# Arrive and Shine Results?



## Mr Singh (Apr 4, 2006)

Hey guys,

I wasn't able to hang around till the end as I had prior commitments but put my car through the Arrive and Shine today, It wasn't planned at all! after the comment I got from one of the stewards when entering the car park "are you in the show and shine?.....I think you should have a go" I thought why not  But I was totally unprepared, no cleaning products. Still got some way to go on till i'm 100% satisfied with the finish after a 80% wetsand I've recently undertaken I continued on with just some microfibre cloths and QD. 

Knowing fully well I wasn't going to win one of the judges handed me a goody bag before I had to leave at around 3ish.. but I guess my competitive streak kicked in and had me wondering who were the top 3.


Cheers!


----------



## nick_mcuk (Jan 4, 2008)

Mate you were so close to the top 3...bloody good effort sir.

....The Jetta came in 1st, M5 Estate 2nd and the Polo 3rd.


----------



## Mrdetail (May 22, 2008)

the green jetta won with the silver m5 in second


----------



## D4 UNC (Jul 6, 2012)

i thought the Polo had it, very tidy.

Would be nice nice to know as a first timer how it was judged, i saw some dudiuos bodywork, chips, etc


----------



## Mr Singh (Apr 4, 2006)

I knew the Polo would be in there for sure, the flake pop was stunning :thumb:

Congrats to all the others! Glad I had a crack though, but even happier knowing that its a work in progress


----------



## Jamie. (Mar 22, 2008)

I was very close to entering too, in hindsight I wish I did tbh. I didn't take any detailing stuff with me either, I'd have probably done reasonably well too with some trusty z6 & z8.

Oh well, always next year.

Have to say your BMW looked fantastic today, absolutely fantastic.


----------



## nick_mcuk (Jan 4, 2008)

You all need to enter next year...I want to see the area full of cars.

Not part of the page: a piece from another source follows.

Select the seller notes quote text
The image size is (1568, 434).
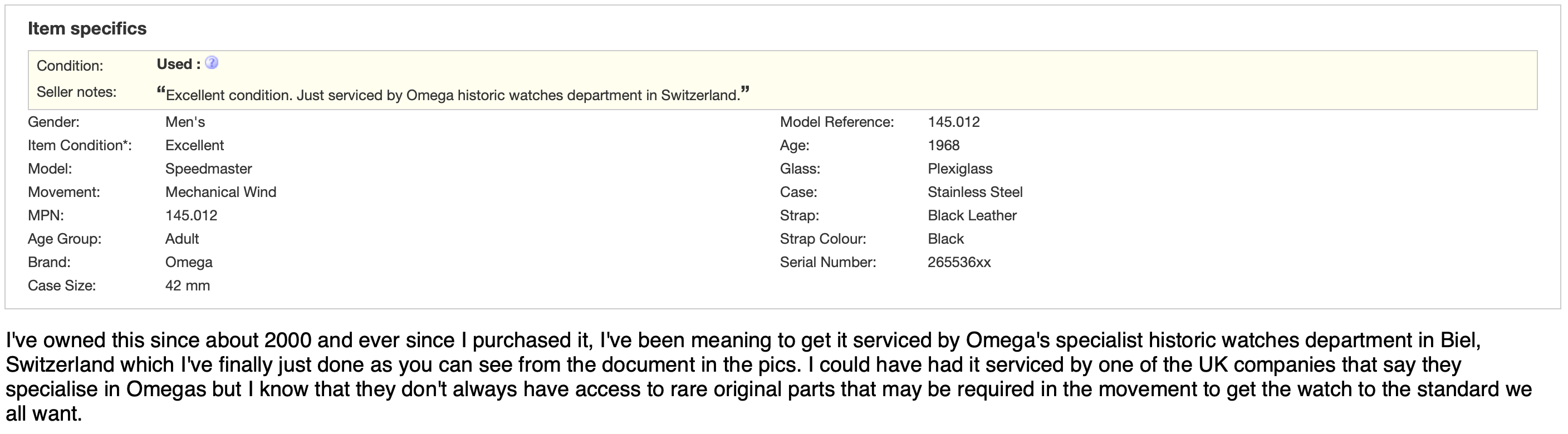(x=452, y=95)
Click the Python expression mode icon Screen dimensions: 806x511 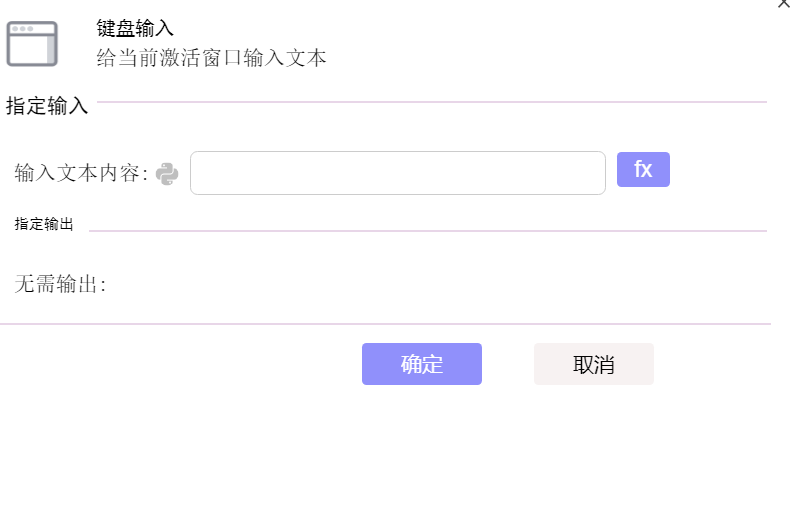(x=167, y=174)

Dont take it to serious its all a bit of fun......get it cleaned and entered!!


----------



## Jamie. (Mar 22, 2008)

I am there 100% along with my friends DC2 integra that couldn't be there today.


----------



## nogrille (Oct 27, 2005)

Mr Singh said:


> It wasn't planned at all! after the comment I got from one of the stewards when entering the car park "are you in the show and shine?.....I think you should have a go" I thought why not


told you it was a good idea :thumb: Good to meet you today

cheers

paul


----------



## GrantB5 (Nov 6, 2011)

I did get a couple pictures of your car today but you was busy around the car a lot. Very shiny :thumb:


----------



## D.Taylor R26 (Feb 5, 2012)

Thought all the cars in the arrive and shine looked ace. Your 3 series estate looked esp good considering you had no gear! 

I'm sure now people know what to expect there will be more cars (including mine) hopefully next year.


----------



## Opulent (Jan 25, 2012)

Jamie. said:


> I am there 100% along with my friends DC2 integra that couldn't be there today.

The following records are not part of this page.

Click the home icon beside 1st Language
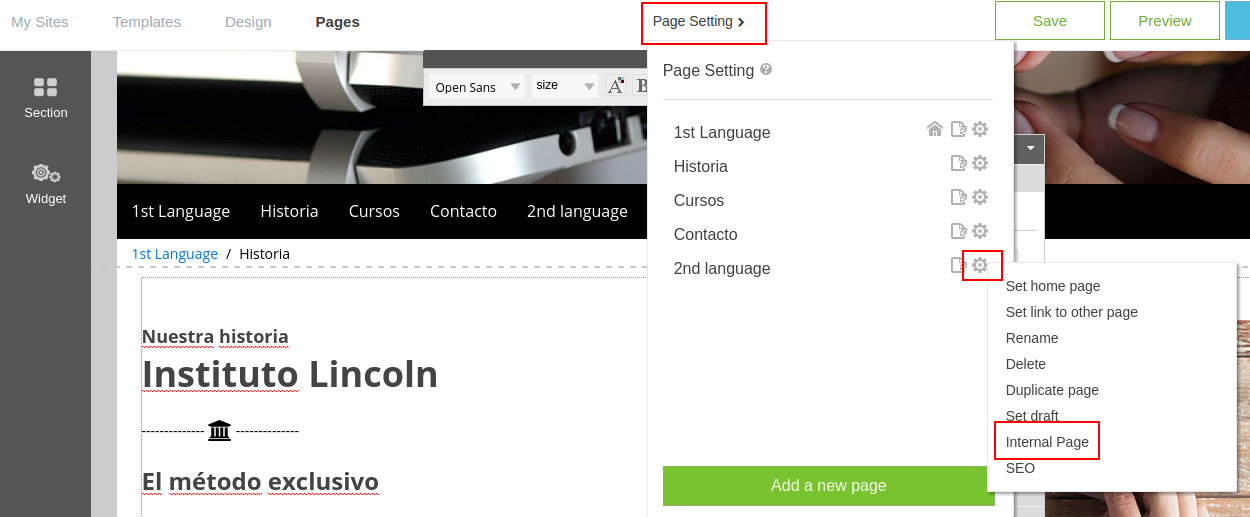The image size is (1250, 517). [935, 129]
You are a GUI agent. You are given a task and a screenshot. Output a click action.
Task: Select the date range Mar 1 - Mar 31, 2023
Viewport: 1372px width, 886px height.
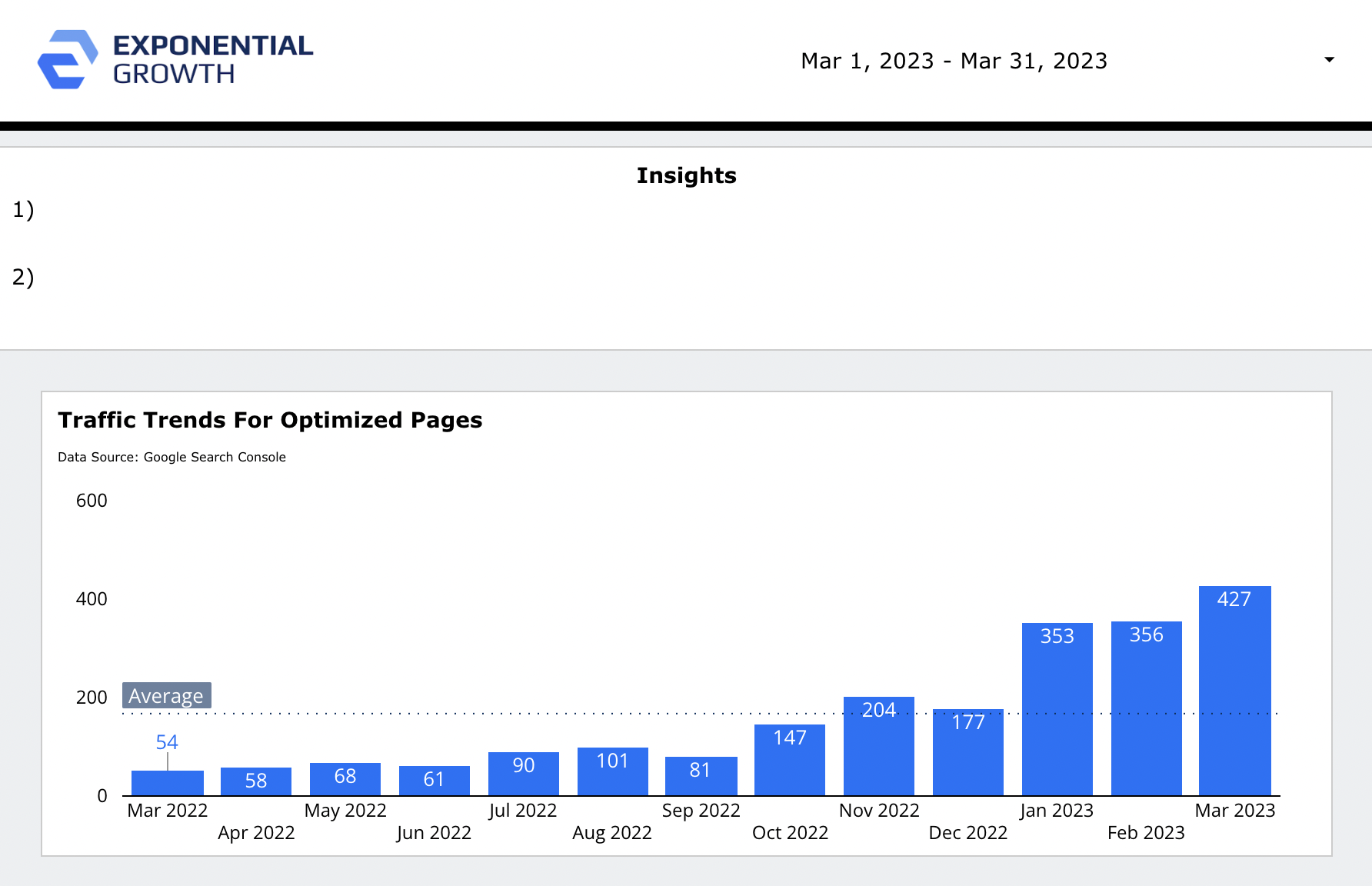pyautogui.click(x=954, y=60)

We will be all other that thing


----------



## n_d_fox (Apr 18, 2007)

Got to say all the drive n shine cars looked the business... if i had to chose it would have been the green jetta but :thumb: to all who entered.

Reckon there will be a couple of additional entrants next year for sure...


----------



## Dan R (Dec 2, 2009)

The M5's wheels were filthy on the inside. The blue 3 series was far cleaner


----------



## Mr Singh (Apr 4, 2006)

Dan R said:


> The M5's wheels were filthy on the inside. The blue 3 series was far cleaner


We noticed that too, to be fair there 100s of things I noticed on mine that tee'd me off! but that's to be expected when you do the spare of the moment thing


----------



## davewhitt (Aug 30, 2009)

Dan R said:


> The M5's wheels were filthy on the inside. The blue 3 series was far cleaner


the M5 driver had just had 70miles of fun ,playing with that V10 coming down the A1

what's a little bit muck ,

p.s i do resent the word filthy,:thumb:


----------